April 23, 2025
April 23, 2025

Snap Ads Understanding

From Pixels to Words

Introduction

Our advertising platform at Snap receives a large volume of new ads every day. To maintain a high-quality and relevant ad ecosystem, we need to review these creatives at scale, to ensure they align with our policies, are safe for our community, and are shown to the right Snapchatters. This involves creative understanding for both moderation and relevance: what themes it conveys, what products it highlights, and how it aligns with the user’s interests.

As part of our efforts to enhance creative understanding, we developed a technique that converts ad creatives, such as videos and images, into rich, structured, human-readable text that captures the core visual and thematic elements of the ad. These descriptions make it possible to extract interpretable and high-signal concepts which in turn power more scalable, accurate moderation tools and better models for relevance and ranking.

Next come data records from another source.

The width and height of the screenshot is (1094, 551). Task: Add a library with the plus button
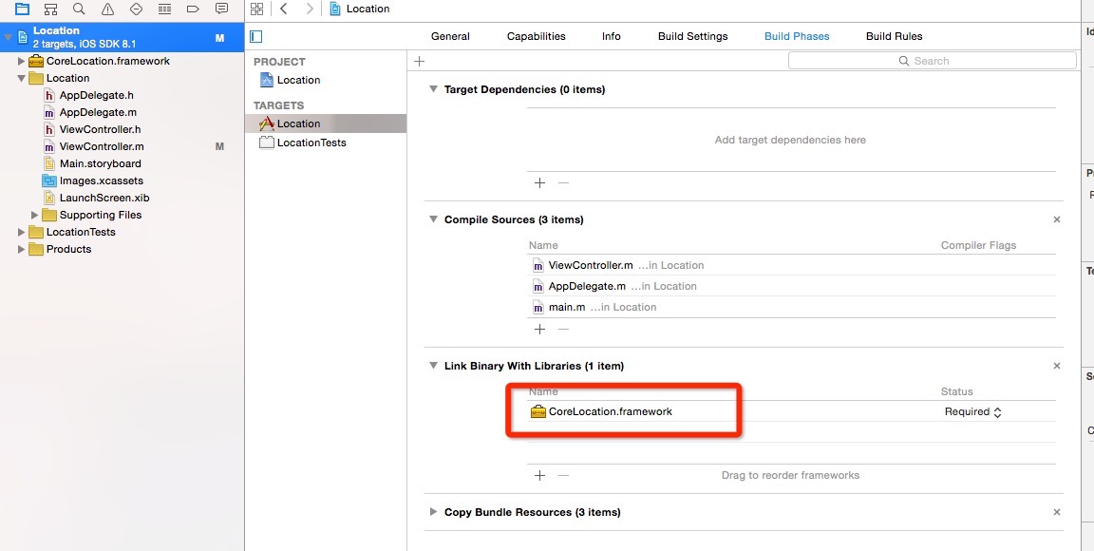[x=539, y=475]
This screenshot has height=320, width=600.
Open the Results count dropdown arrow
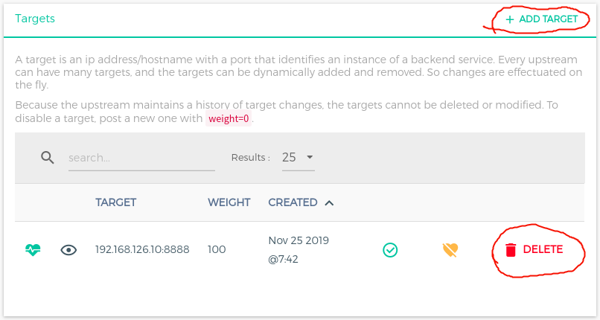click(310, 158)
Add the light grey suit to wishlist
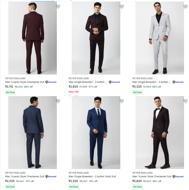Image resolution: width=189 pixels, height=190 pixels. click(x=185, y=7)
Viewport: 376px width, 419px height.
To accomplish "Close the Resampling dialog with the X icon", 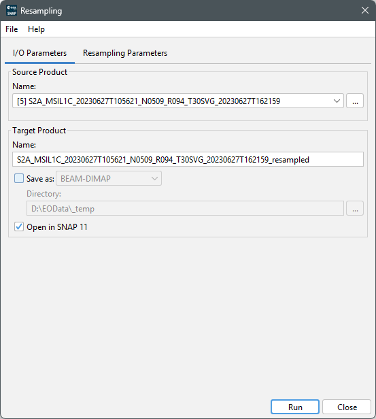I will pyautogui.click(x=365, y=10).

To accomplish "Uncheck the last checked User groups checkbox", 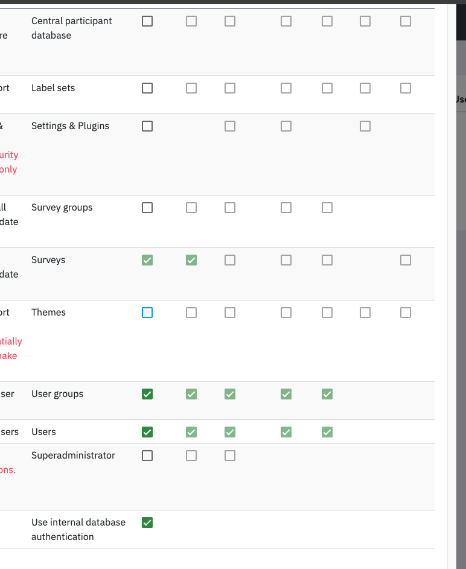I will click(327, 394).
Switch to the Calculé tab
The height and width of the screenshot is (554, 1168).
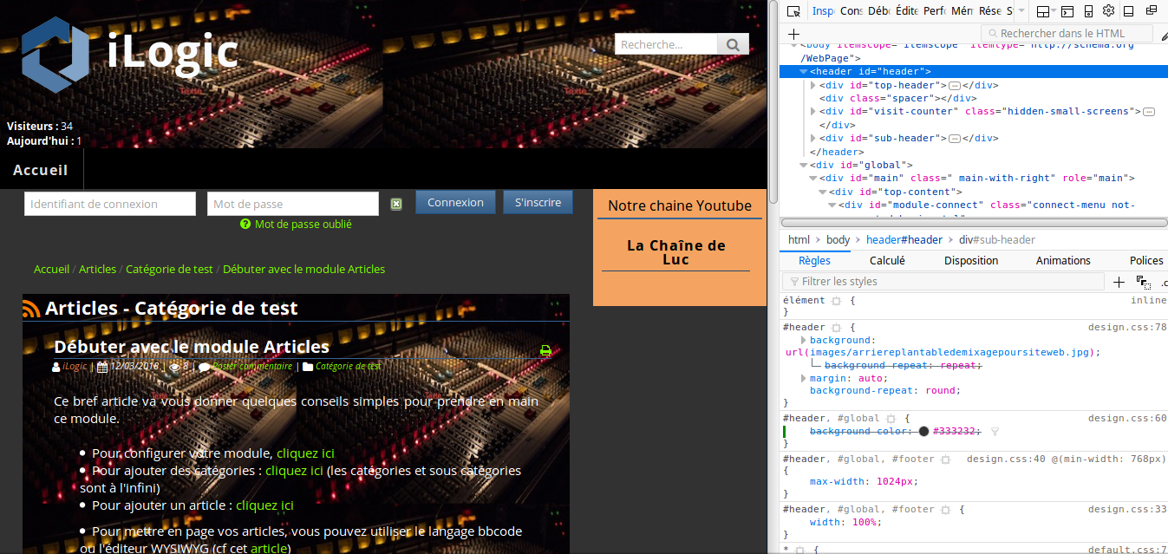click(887, 260)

This technique opens up new opportunities for enhancing ad safety, trend detection, creative analysis, and user relevance, all by building a deeper understanding of the actual content within ads. Whether you are enforcing policy, modeling engagement, or spotting emerging creative trends, this is a technique that provides a scalable foundation for intelligent, content-aware systems.

Challenges

Ad platforms face significant challenges when handling vast volumes of ads daily. To effectively moderate, enforce policies, and ensure ad relevance, platforms must deeply understand each creative’s content. Traditional embedding-based methods have some limitations:

  • Loss of context:
    Embedding methods compress videos or dynamic visuals into single vector representations, losing important context such as scene changes, sequential frames, or essential text overlays like promotional details.

  • Uninterpretable representations:
    Embeddings produce high-dimensional vectors that can obscure the reasons behind performance issues in downstream models, making troubleshooting and model improvement difficult.

  • Difficult to annotate:
    Embeddings don't generate explicit labels or structured attributes, making specific queries, like retrieving all ads explicitly mentioning “50% off” promotions, challenging or impossible. Furthermore, introducing new labels or attributes usually requires retraining the embedding model, hindering rapid experimentation, iteration, and the quick addition of new features.

Embedding-only methods provide efficient, scalable representations and flexible general purpose embeddings useful across a wide range of downstream tasks. However, our applications often require clear, interpretable, and structured insights. Textual representations of the content complements embedding-based approaches by generating structured, explicit descriptions, enabling scalable, precise, and actionable creative content understanding tailored specifically for robust moderation, accurate targeting, and effective trend detection.

Solution

These textual representations address these limitations by automatically generating clear, keyword-rich descriptions of an ad’s visual and audio content. Instead of relying solely on embeddings, it leverages powerful multimodal language models to create coherent, structured annotations. Specifically:

  • Samples representative frames from video ads (such as extracting key frames, or a fixed number) or selects a single representative image for image-based ads.

  • Transcribes audio content using advanced speech-to-text models, if audio is present.

  • Generates natural language descriptions from these inputs using a multimodal generative model, explicitly capturing brands, products, contexts, and key events depicted in the ad. (see Figure 1.)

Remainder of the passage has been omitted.